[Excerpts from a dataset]
··········
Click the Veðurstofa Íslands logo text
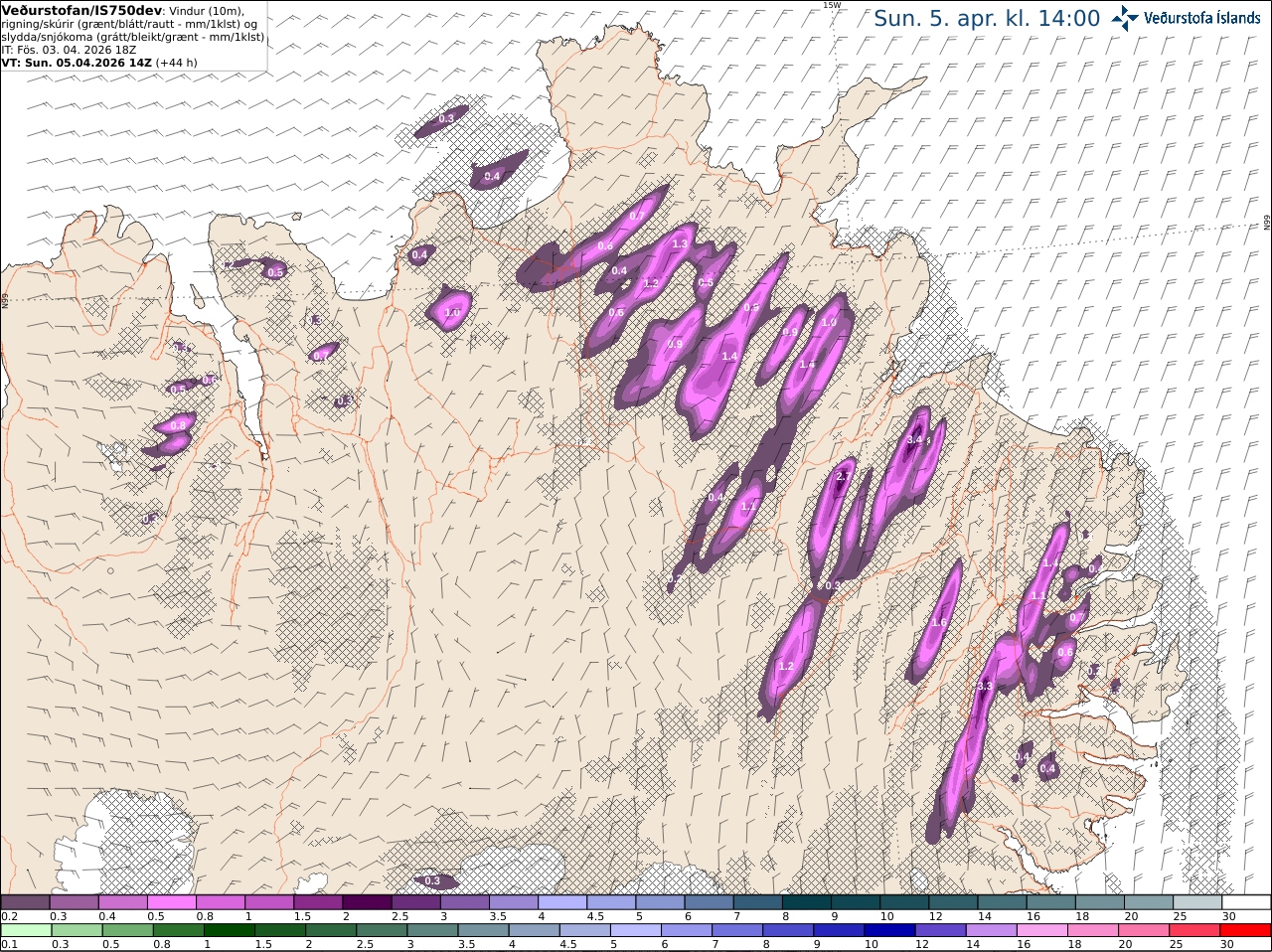(1202, 18)
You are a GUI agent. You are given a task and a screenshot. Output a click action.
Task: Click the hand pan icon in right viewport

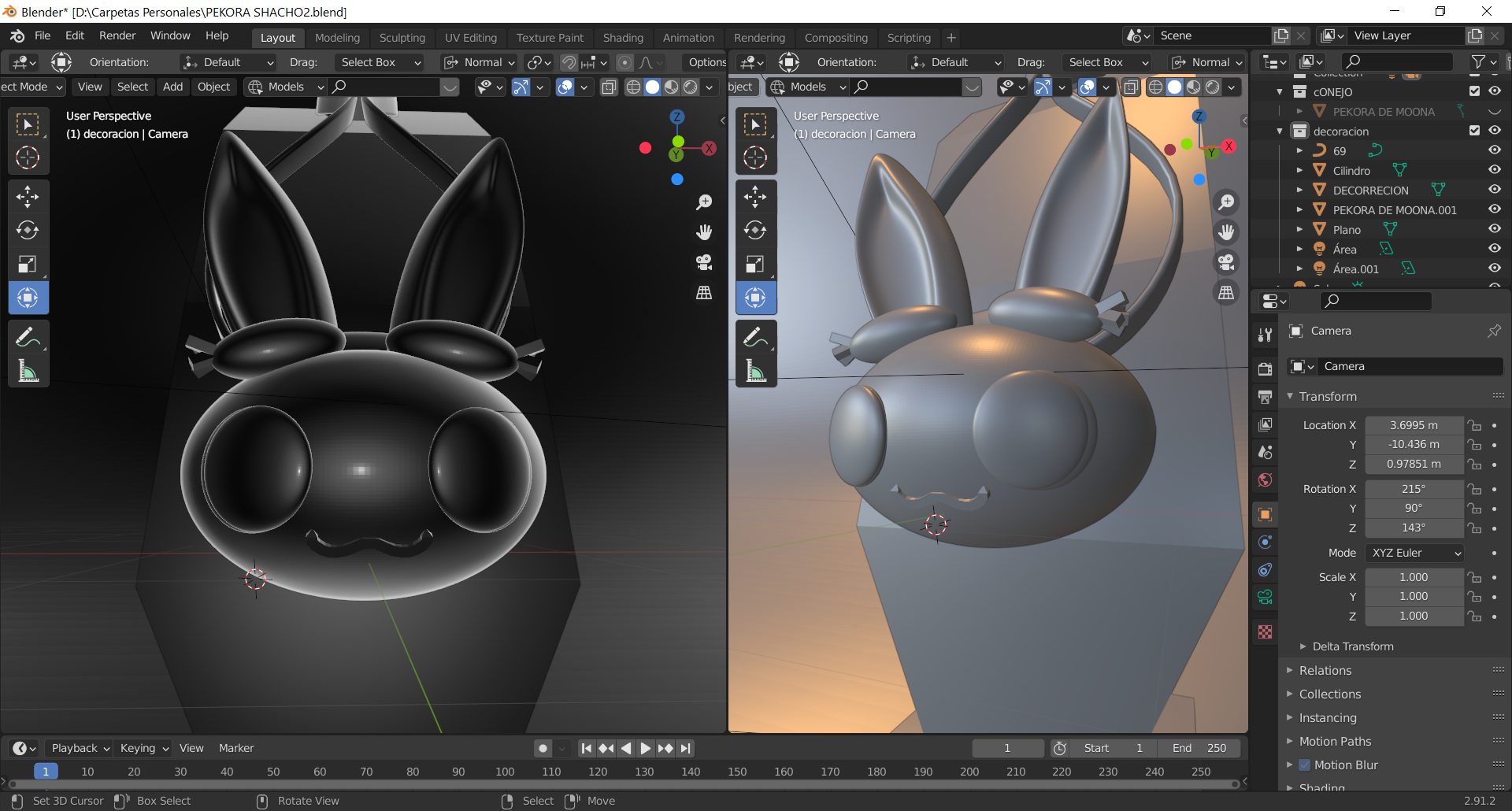point(1226,232)
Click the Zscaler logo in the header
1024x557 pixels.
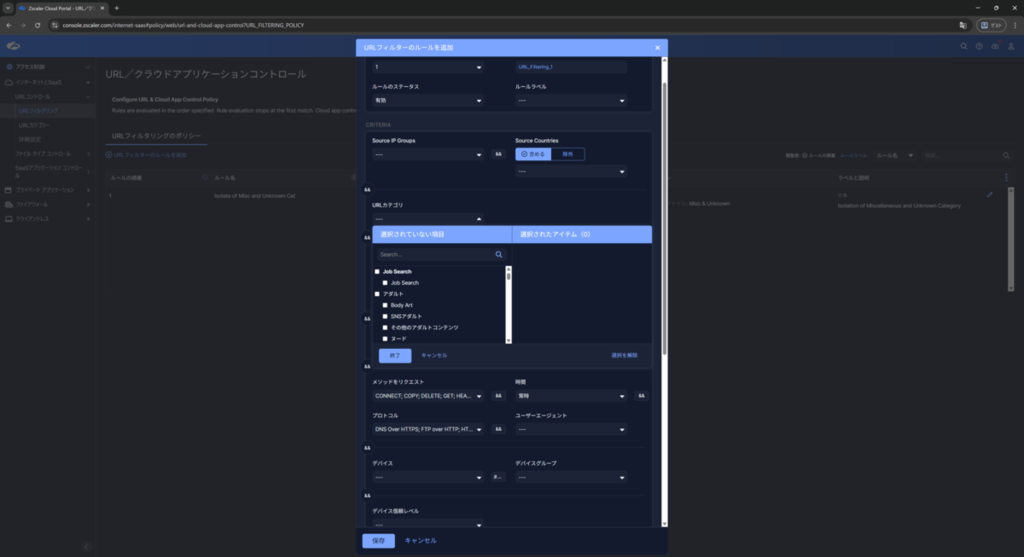pos(13,46)
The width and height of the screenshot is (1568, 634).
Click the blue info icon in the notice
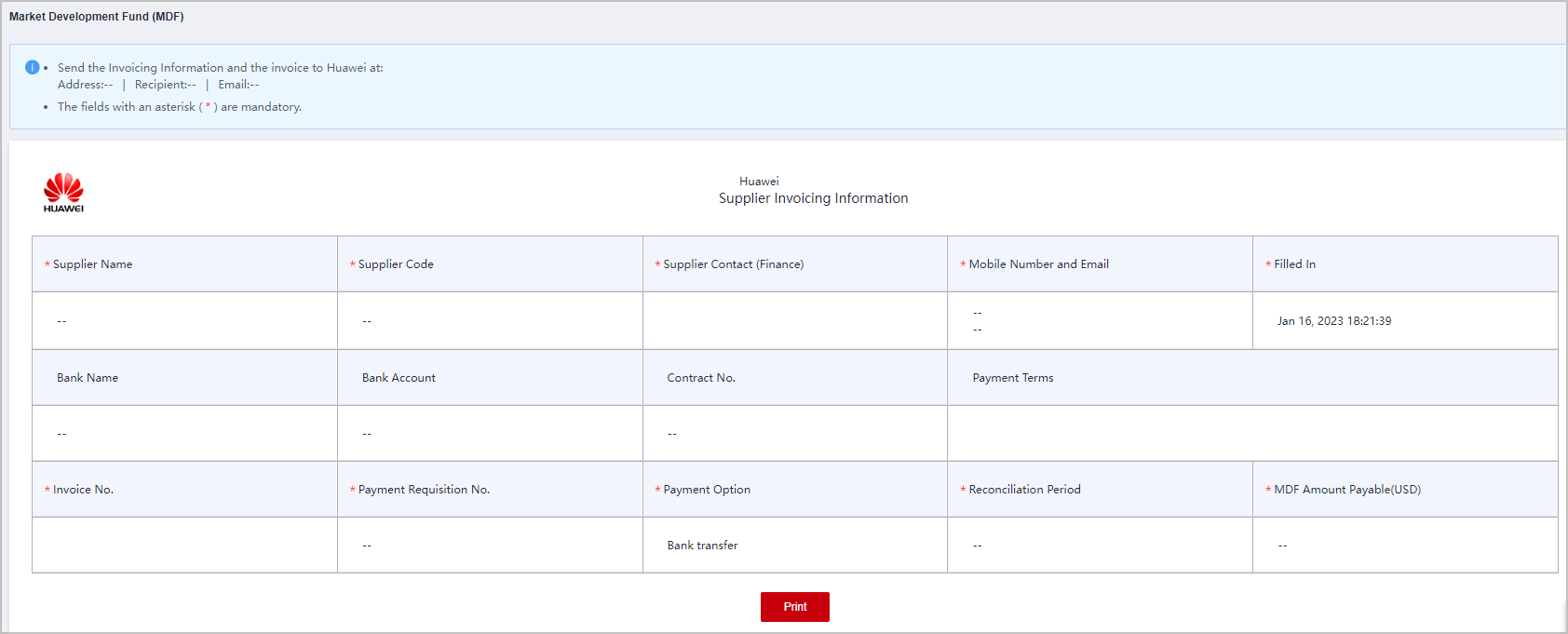[x=32, y=67]
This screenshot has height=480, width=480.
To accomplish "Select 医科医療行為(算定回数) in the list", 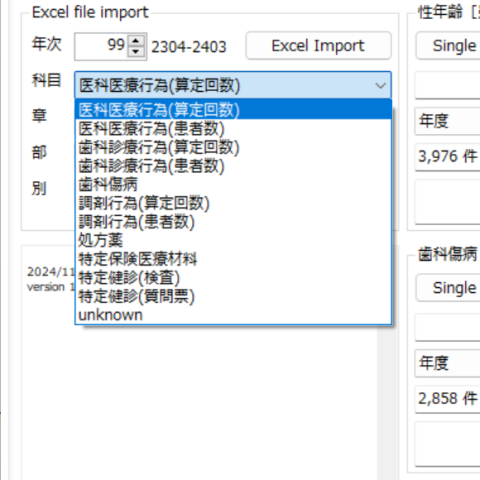I will (x=233, y=110).
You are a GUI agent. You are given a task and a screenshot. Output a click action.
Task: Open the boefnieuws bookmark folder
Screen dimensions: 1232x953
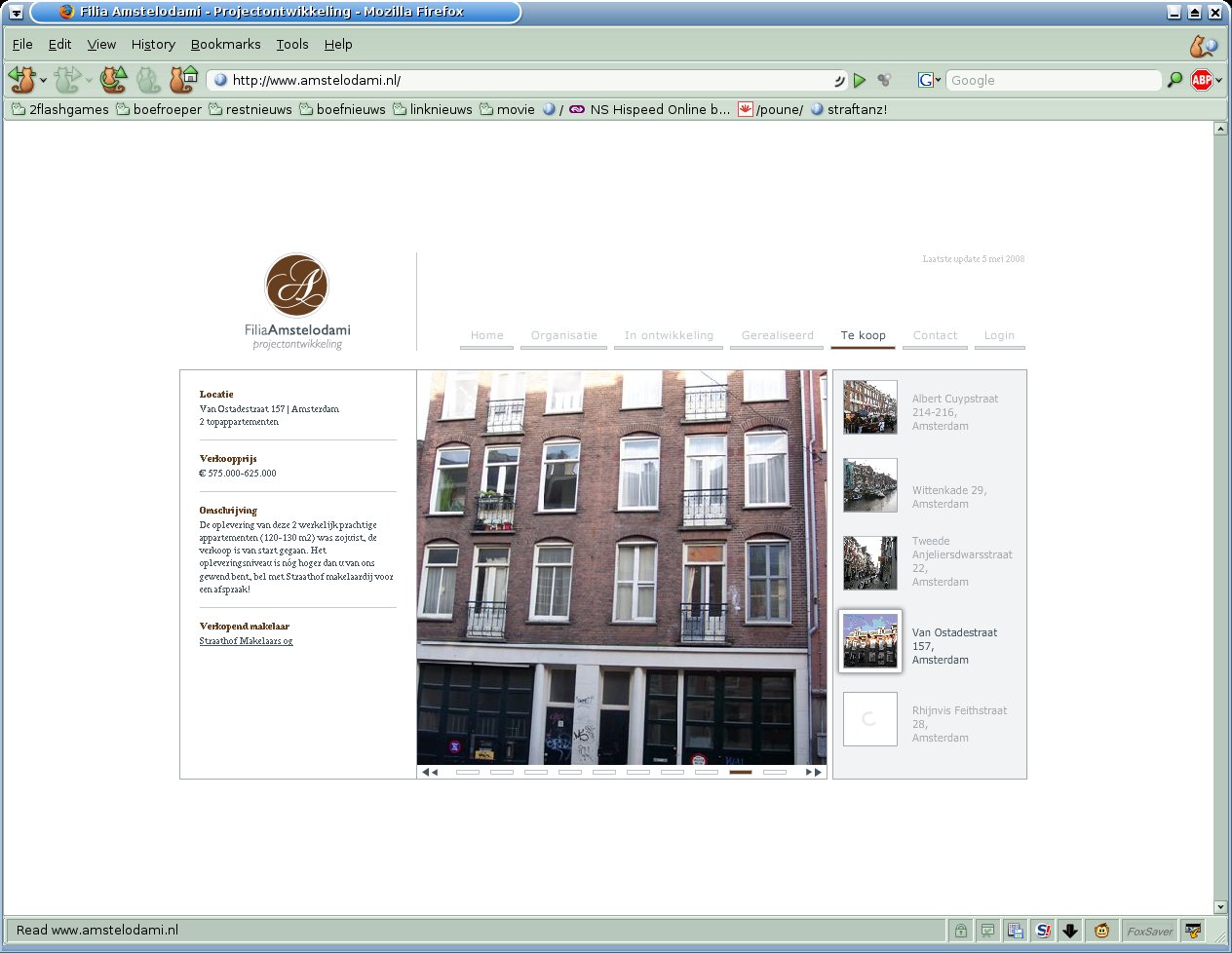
··········
**ACTIVITY:** Show the lines above that have the word "height".

**ANSWER FOR THE TASK:**
The width and height of the screenshot is (1568, 634).
This screenshot has height=480, width=480.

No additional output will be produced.